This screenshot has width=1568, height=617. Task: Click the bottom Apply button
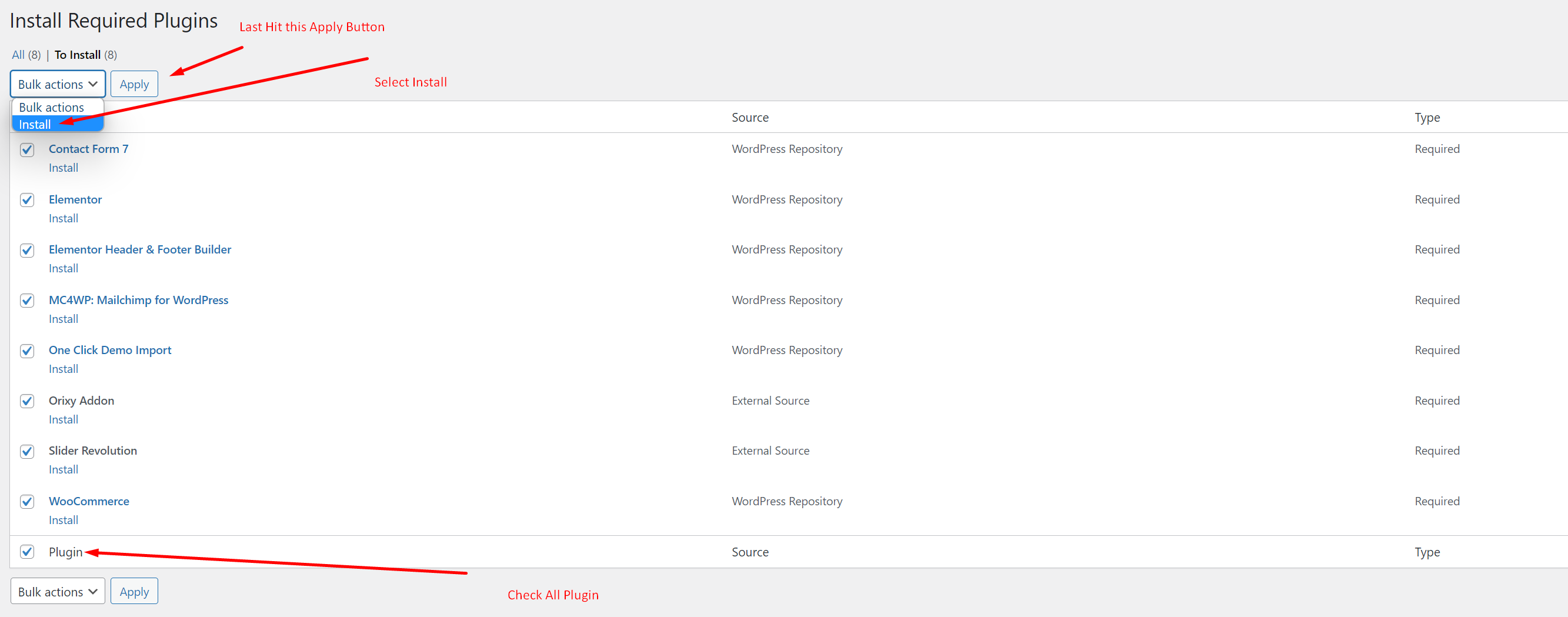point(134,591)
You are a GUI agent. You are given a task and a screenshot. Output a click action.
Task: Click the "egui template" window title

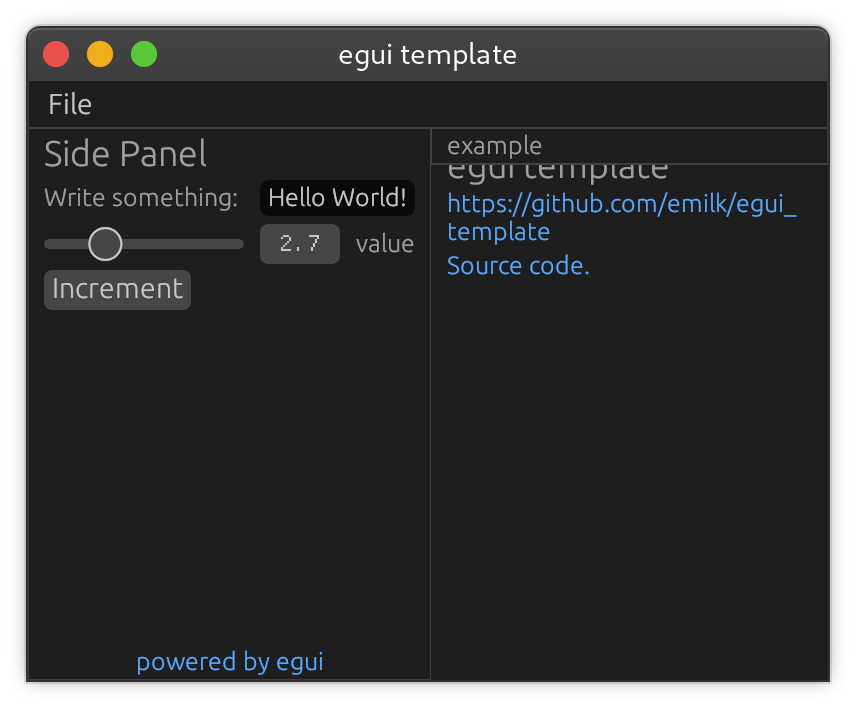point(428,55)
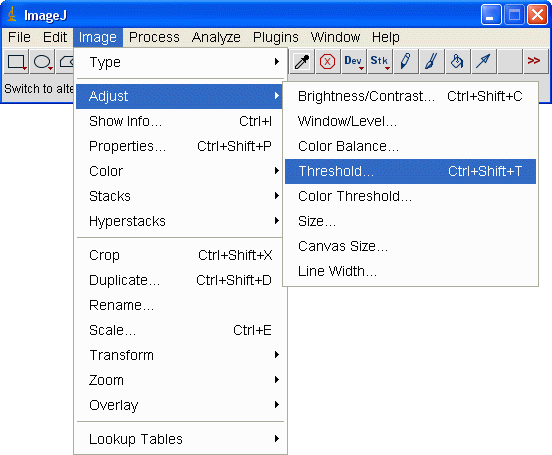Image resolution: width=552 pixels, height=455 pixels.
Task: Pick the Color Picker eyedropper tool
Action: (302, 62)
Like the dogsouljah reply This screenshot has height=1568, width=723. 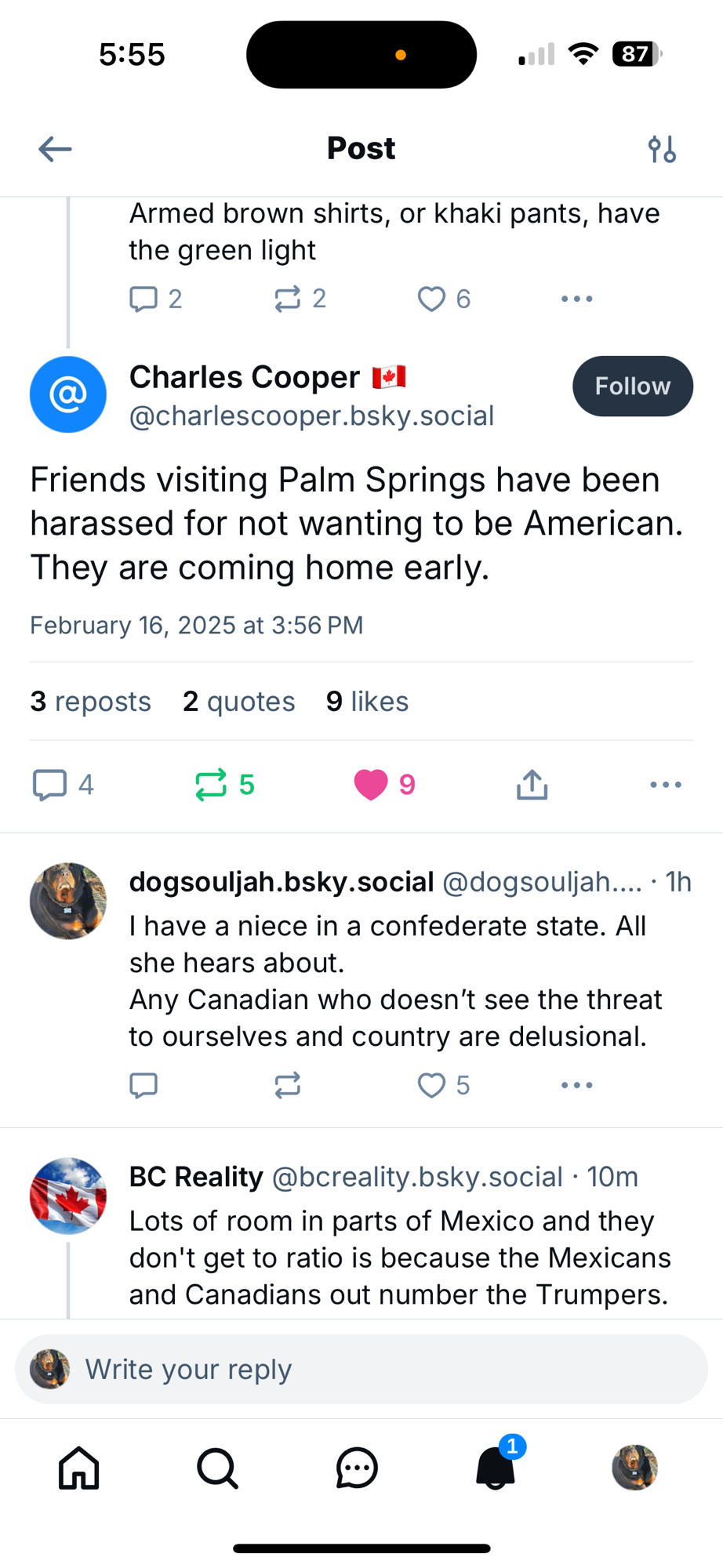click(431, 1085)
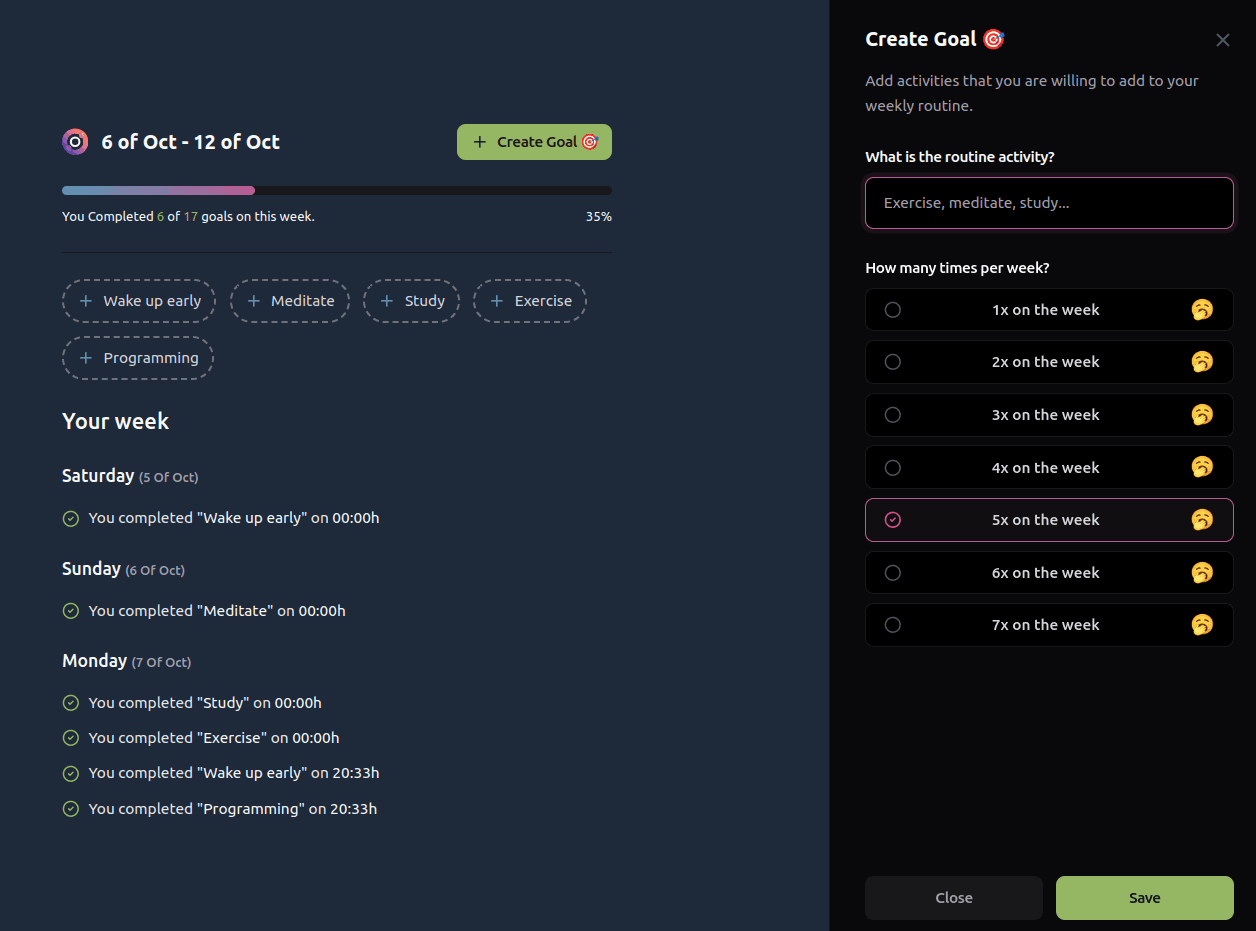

───

(What you are asked to do)
Copy the material word for word, from its first line up to and including the line that contains "Action: (302, 62)". Omit the pictures.

(Exercise result)
This screenshot has width=1568, height=617. Task: Click the bottom Apply button
point(134,591)
You are a GUI agent. You are given a task and a screenshot. Output a click action.
Task: Click the "egui template" window title

point(428,55)
Image resolution: width=552 pixels, height=455 pixels.
Task: Pick the Color Picker eyedropper tool
Action: (302, 62)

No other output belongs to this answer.